= SOURCE RECORDS =

--------

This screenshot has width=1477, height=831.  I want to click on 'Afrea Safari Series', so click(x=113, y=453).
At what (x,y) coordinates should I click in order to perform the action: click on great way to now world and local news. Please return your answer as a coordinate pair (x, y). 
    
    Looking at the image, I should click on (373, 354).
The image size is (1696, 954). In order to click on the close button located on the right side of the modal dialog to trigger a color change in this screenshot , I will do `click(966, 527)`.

--------

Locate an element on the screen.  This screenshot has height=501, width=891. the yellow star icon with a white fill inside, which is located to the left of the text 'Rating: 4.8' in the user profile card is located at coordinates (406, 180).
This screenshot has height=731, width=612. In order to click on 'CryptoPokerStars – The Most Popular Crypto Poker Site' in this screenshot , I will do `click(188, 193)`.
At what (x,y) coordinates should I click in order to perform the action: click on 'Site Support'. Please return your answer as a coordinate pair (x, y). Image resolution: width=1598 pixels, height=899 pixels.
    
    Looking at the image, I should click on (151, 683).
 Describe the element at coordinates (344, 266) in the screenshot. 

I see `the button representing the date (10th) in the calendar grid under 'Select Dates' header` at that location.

--------

= TASK DETAILS =
Repeat the listing above word for word, starting at the line that contains "click on great" and ending after the line that contains "Looking at the image, I should click on (373, 354).".

= TASK RESULT =
At what (x,y) coordinates should I click in order to perform the action: click on great way to now world and local news. Please return your answer as a coordinate pair (x, y). 
    
    Looking at the image, I should click on (373, 354).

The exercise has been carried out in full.